"A Nine-Member Protostellar System Forming via Filament Fragmentation and a Search for Streamers in Nine High-Mass Star Forming Regions"

Abstract:

Massive stars (> 8 Msun) are likely found in binaries or higher order multiples throughout their lives; however, due to observational challenges, the relative importance of the formation mechanisms giving rise to this multiplicity are not well constrained. The youngest multiple systems, whose system parameters best constrain theoretical models, are the most deeply embedded, and in the high-mass regime only a few examples of young multiples -that have not yet developed ultracompact/hypercompact HII regions or bright IR emission- have been identified. Using high angular resolution (~350 AU) ALMA observations taken as part of the The Complex Chemistry in hot Cores with ALMA (CoCCoA) survey I will present a case study of multiplicity in the massive star forming environment NGC 6334-43. We identify nine protostellar and prestellar sources that reside within a single filamentary structure, whose derived system parameters are consistent with a bound system in a simple stability analysis.
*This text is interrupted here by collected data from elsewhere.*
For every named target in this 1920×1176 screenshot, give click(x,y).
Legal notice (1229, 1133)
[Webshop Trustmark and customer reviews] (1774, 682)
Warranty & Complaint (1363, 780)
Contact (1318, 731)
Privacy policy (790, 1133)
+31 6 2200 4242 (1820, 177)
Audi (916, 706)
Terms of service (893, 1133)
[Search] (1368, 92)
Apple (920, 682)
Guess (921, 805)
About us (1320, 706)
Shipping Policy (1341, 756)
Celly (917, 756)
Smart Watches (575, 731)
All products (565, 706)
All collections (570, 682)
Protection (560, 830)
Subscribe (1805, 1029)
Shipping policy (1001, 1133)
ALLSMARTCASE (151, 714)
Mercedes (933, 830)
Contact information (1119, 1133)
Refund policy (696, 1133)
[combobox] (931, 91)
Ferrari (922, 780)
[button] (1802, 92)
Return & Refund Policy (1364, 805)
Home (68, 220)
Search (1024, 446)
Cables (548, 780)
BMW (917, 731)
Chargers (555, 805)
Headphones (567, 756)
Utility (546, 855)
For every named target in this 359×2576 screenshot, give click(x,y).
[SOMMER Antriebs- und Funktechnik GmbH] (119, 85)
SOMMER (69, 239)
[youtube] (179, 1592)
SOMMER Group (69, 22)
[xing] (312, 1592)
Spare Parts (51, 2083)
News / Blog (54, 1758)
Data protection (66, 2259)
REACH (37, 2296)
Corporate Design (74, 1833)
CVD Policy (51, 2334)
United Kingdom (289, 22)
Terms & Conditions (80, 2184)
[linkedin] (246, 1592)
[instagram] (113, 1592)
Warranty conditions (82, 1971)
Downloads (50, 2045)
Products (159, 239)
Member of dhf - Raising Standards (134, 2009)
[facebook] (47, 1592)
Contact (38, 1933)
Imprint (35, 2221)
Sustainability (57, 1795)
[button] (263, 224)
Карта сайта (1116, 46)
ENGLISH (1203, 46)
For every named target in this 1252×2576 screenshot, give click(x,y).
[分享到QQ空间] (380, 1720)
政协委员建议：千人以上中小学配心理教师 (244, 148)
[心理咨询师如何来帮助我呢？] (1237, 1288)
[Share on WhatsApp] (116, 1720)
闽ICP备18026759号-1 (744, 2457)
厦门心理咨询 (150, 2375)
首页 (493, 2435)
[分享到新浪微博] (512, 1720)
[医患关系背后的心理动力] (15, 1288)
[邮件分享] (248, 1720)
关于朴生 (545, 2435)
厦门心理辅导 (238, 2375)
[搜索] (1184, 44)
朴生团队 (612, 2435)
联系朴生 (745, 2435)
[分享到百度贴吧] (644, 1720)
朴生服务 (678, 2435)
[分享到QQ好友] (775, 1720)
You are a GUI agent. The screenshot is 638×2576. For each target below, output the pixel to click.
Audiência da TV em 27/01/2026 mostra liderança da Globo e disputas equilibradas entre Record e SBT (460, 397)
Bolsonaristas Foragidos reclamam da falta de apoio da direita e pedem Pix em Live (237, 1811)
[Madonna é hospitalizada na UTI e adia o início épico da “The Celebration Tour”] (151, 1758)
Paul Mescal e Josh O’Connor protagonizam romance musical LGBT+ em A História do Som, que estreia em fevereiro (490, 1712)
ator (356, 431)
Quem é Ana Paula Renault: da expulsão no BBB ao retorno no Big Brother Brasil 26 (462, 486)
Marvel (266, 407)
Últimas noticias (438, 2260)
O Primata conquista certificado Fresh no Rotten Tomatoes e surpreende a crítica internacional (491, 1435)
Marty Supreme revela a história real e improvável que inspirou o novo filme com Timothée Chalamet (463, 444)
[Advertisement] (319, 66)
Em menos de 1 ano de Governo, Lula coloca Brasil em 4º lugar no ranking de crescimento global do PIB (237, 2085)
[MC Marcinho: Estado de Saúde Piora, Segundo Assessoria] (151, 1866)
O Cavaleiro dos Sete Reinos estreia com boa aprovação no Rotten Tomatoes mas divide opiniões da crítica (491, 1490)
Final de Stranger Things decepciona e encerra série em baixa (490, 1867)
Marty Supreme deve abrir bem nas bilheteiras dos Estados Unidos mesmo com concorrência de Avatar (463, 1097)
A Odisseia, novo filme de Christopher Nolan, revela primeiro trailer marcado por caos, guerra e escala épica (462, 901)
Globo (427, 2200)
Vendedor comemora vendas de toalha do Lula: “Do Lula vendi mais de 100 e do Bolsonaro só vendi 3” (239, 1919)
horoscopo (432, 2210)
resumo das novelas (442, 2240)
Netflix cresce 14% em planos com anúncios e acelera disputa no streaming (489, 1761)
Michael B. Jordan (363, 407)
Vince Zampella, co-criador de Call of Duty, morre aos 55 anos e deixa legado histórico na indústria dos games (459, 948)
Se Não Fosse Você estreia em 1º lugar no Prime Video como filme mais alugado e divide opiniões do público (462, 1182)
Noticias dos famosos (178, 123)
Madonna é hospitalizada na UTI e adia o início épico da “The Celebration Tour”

Streamers, high-aspect-ratio velocity-coherent structure of gas (and sometimes dust) that are falling towards a source, may play a crucial role in a variety of star formation processes. In contrast to numerous identifications towards low-mass sources, there is a comparatively sparse sample of streamers in high-mass star-forming regions. We aim to expand this sample through a search for streamers in H13CO+ emission across nine high-mass star forming regions observed as part of the CoCCoA survey. I will present ongoing work to this end, where we have obtained reliable Vlsr measurements for ~55 sources by fitting synthetic spectra to their CH3CN emission and analysed the complex H13CO+ emission via Gaussian decomposition and subsequent clustering into position-position-velocity coherent structures. I will also show early results of fitting candidate streamers using an MCMC implementation of TIPSY.